What should be the main input (data_sample) of gliphR?

[snaketron]

The original gliph algorithm uses as input the following:

• minimum: vector of CDR3b sequences
• maximum: data.frame with CDR3b + V + J (+ 3 columns for alpha chain)

To use V+J information in such a way that processes of local/global clustering are affected, the user also has to use setup additional input parameters.
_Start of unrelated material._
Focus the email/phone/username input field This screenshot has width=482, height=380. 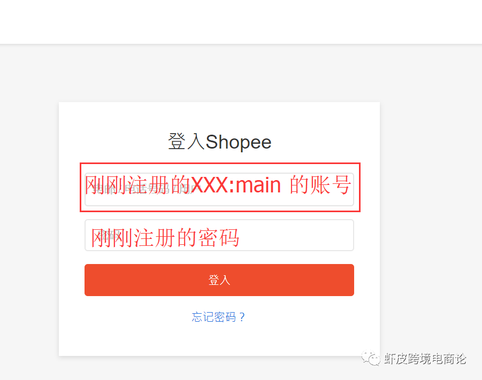point(219,189)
It is my impression that very few users do this, i.e. most users will provide CDR3b sequences only as input.

Hence my suggestion for gliphR:

We use as main input (parameter data_sample) a data.frame with 1 or 2 columns:

• if 1 column -> the column has to be named CDR3a or CDR3b
• if 2 columns -> the columns will represent CDR3a and CDR3b (order not relevant)

What do you think?

[kaozkai]

Hey Simo,

as far as I understand by now, there are two options affected by the V-gene information, one only used by Gliph1/turboGliph and one used by both Gliph1 and Gliph2.

Gliph1 offers the "vgene_stratify" option, to sample from the example database stratified by V-gene frequency distribution of the input data.

Both Gliph1 and Gliph2 use the "global_vgene" option to restrict global relationships to TCRs of common V-genes.

Furthermore, Gliph1 and Gliph2 seem to use V-gene information for the scoring part as "v_usage_freq".

I don't know yet how much this "v_usage_freq" affects the scoring; maybe we should keep it as optional input until we are sure about it's importance?

[snaketron]

@kaozkai

Gliph1 offers the "vgene_stratify" option, to sample from the example database stratified by V-gene frequency distribution of the input data. Both Gliph1 and Gliph2 use the "global_vgene" option to restrict global relationships to TCRs of common V-genes.

Exactly! Both of these functionalities are disabled by default. Hence we can ignore them for the moment in terms of the main gliph algorithm (the clustering part).

Furthermore, Gliph1 and Gliph2 seem to use V-gene information for the scoring part as "v_usage_freq". I don't know yet how much this "v_usage_freq" affects the scoring; maybe we should keep it as optional input until we are sure about it's importance?

This is the key use of V or J genes - to find out if clusters are enriched with a specific type of V or J gene.

To avoid this problem I have split in two functions: 1) clustering and 2) scoring. For gliph (the clustering part) we only need CDR3s. This makes the gliph function simple and easy to use. The scoring function (incomplete) should be very versatile. It should be able to accept as input any vector of attributes (numeric or categorical) for each cell (TCR) contained as row in the original data_sample, and to compute enrichment scores based on the attribute.